É preciso ter sempre presente que a CRM, no artigo 48º (liberdades de expressão e informação) garante a todos os cidadãos o direito à liberdade de expressão, à liberdade de imprensa, bem como o direito à informação (nº 1). A CRM vai mais longe, visto que declara que o exercício da liberdade de expressão compreende nomeadamente, a faculdade de divulgar o próprio pensamento por todos os meios legais, e o exercício do direito à informação. A CRM reforça, ainda, que estes direitos não podem ser limitados por censura (nº 2), sendo que no caso presente não há dúvidas do conluio do Governo Moçambicano com os diversos provedores de serviços de internet e outros, para prejudicar o cidadão no seu direito fundamental à informação e acesso à internet.

A actual limitação arbitrária do acesso à internet configura por um lado, um acto de censura e, consequentemente, uma grave violação dos direitos fundamentais. O bloqueio de plataformas de comunicação social, em particular, demonstra uma nítida intenção de silenciar vozes dissonantes e impedir a difusão de informações sobre os acontecimentos em curso no país.

Por outro lado, este cenário de limitação do acesso à internet e outras plataformas, prejudica vários negócios que dependem do acesso à internet, agravando a situação de escassez de recursos para várias famílias, para além de criar prejuízos avultados, que caberá ao Estado e os provedores arcar, tendo em conta que a todos é reconhecido o direito de exigir, nos termos da lei, indemnização pelos prejuízos que forem causados pela violação dos seus direitos fundamentais (artigo 56º, nº 1 da CRM).
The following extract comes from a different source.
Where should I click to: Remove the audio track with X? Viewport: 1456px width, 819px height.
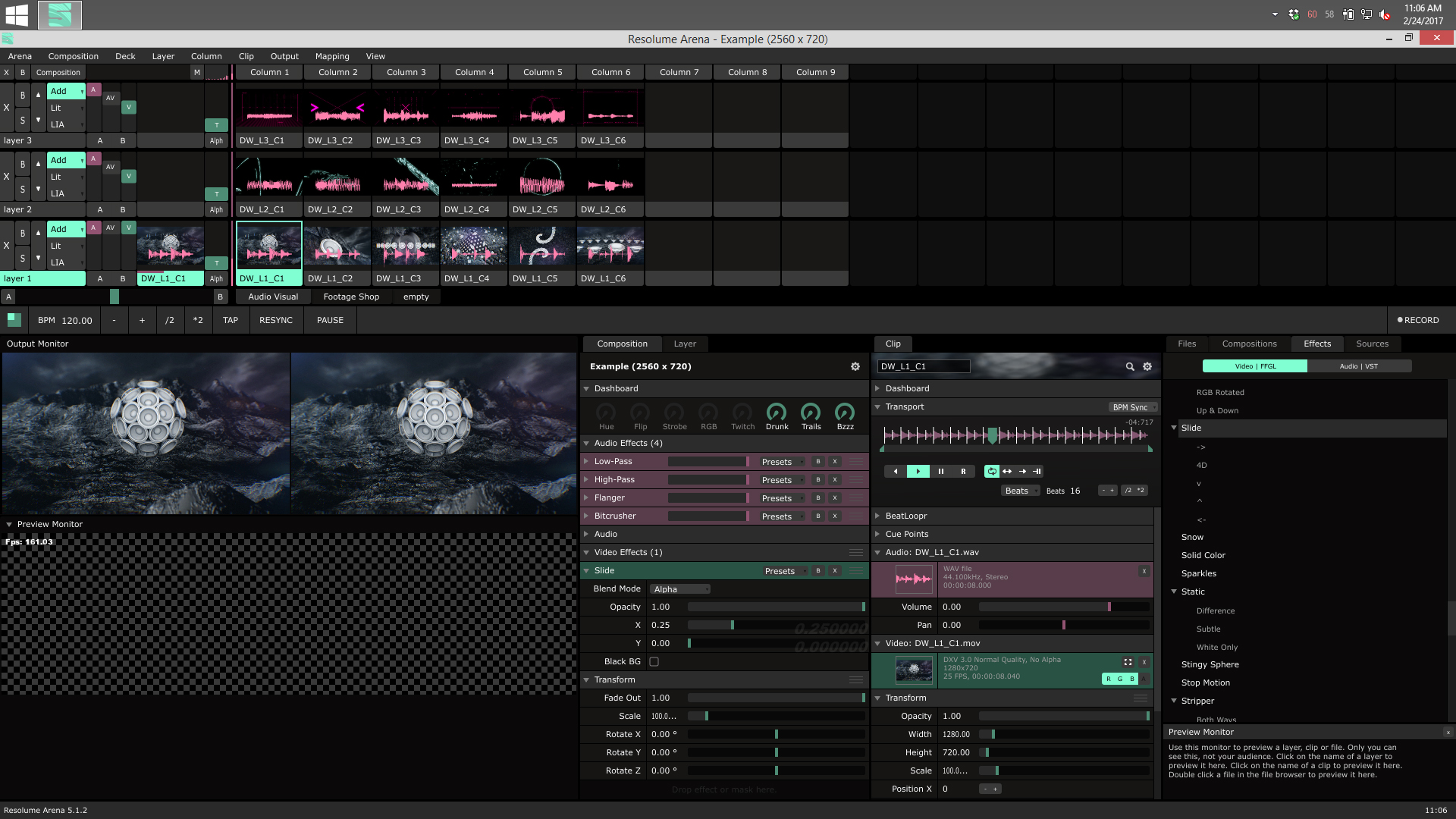click(1144, 571)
A OAM recorda que o artigo 5º da Lei das Telecomunicações (Lei n.º 4/2016) estabelece a obrigação do Estado em promover o acesso às tecnologias de informação e comunicação pela população, visando ultrapassar as assimetrias territoriais e socioeconómicas. As restrições actuais demonstram uma violação grave dos deveres do Estado, comprometendo a participação democrática dos cidadãos e a garantia de uma sociedade justa e equitativa.

O Estado de Direito Democrático não se compadece com actuação arbitrária da Administração Pública. É neste contexto que o Artigo 72º da Constituição da República (Suspensão de exercício de direitos) determina que as liberdades e garantias individuais só podem ser suspensas ou limitadas temporariamente em virtude de declaração do estado de guerra, do estado de sítio ou do estado de emergência nos termos estabelecidos na Constituição (nº 1). E que sempre que se verifique suspensão ou limitação de liberdades ou de garantias, elas têm um carácter geral e abstracto e devem especificar a duração e a base legal em que assenta (nº 2). Dado que Moçambique não se encontra actualmente em nenhumas das referidas vicissitudes, e nem há necessidade de progredir para esse sentido, é injustificável a actual limitação e bloqueio no acesso à internet.
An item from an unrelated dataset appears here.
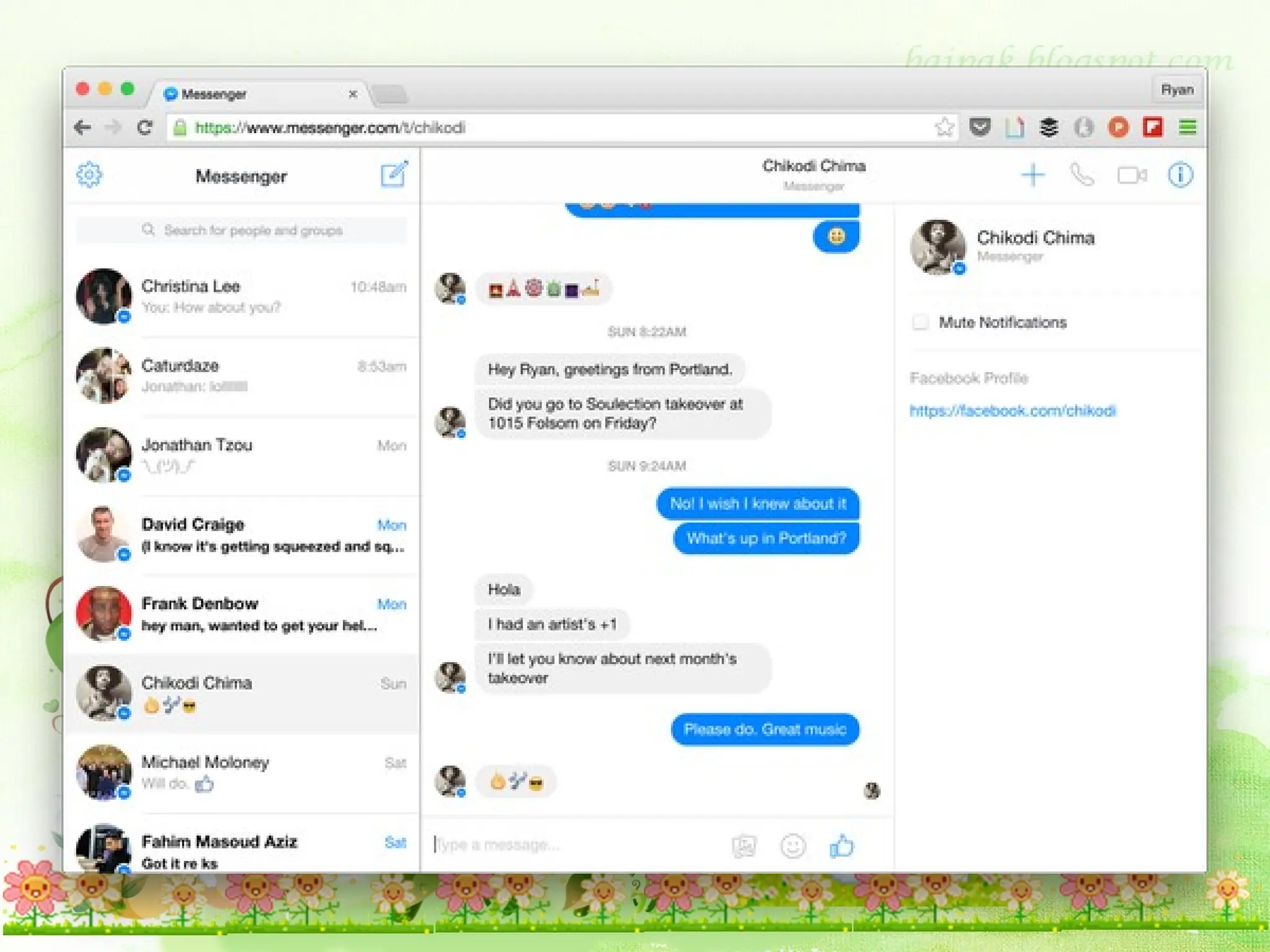Open the emoji picker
A Constituição da República e o Estado de Direito Democrático estão à prova. É neste momento que é preciso honrar o compromisso e o juramento de respeitá-los. Uma das formas de fazê-lo é respeitando as mais elementares liberdades de expressão e informação, conquistados através das lutas dos povos.
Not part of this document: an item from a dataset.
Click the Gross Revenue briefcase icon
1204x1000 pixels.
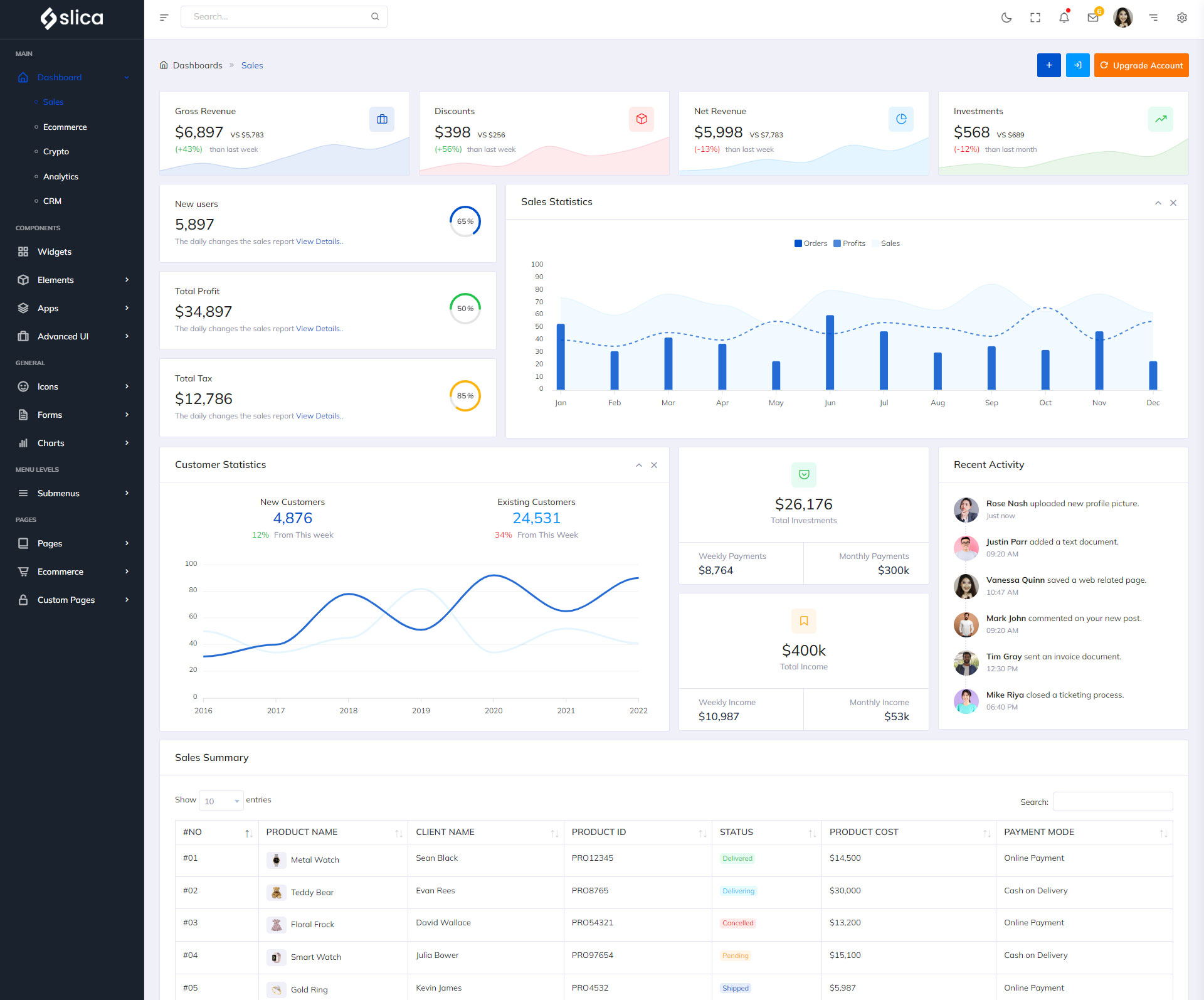click(382, 119)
A OAM insta o Governo Moçambicano e os provedores destes serviços a restabelecerem de imediato a internet, veículo de comunicação indispensável na era digital em que Moçambique vive, sem quaisquer condicionalismos. Ademais, a Ordem dos Advogados de Moçambique está a trabalhar no sentido de interpelar o Regulador a se conformar com a lei. Não está excluído o desencadeamento de acções judiciais urgentes e outras cabíveis para o restabelecimento dos direitos (humanos) dos consumidores brutalmente violados, sem qualquer justificação. É grave esta violação que demonstra que se os tempos mudaram, alguns processos persecutórios e de intimidação mantêm-se vivos e presentes em momento de maior reivindicação de direitos de cidadania. (POSICIONAMENTO DA OAM)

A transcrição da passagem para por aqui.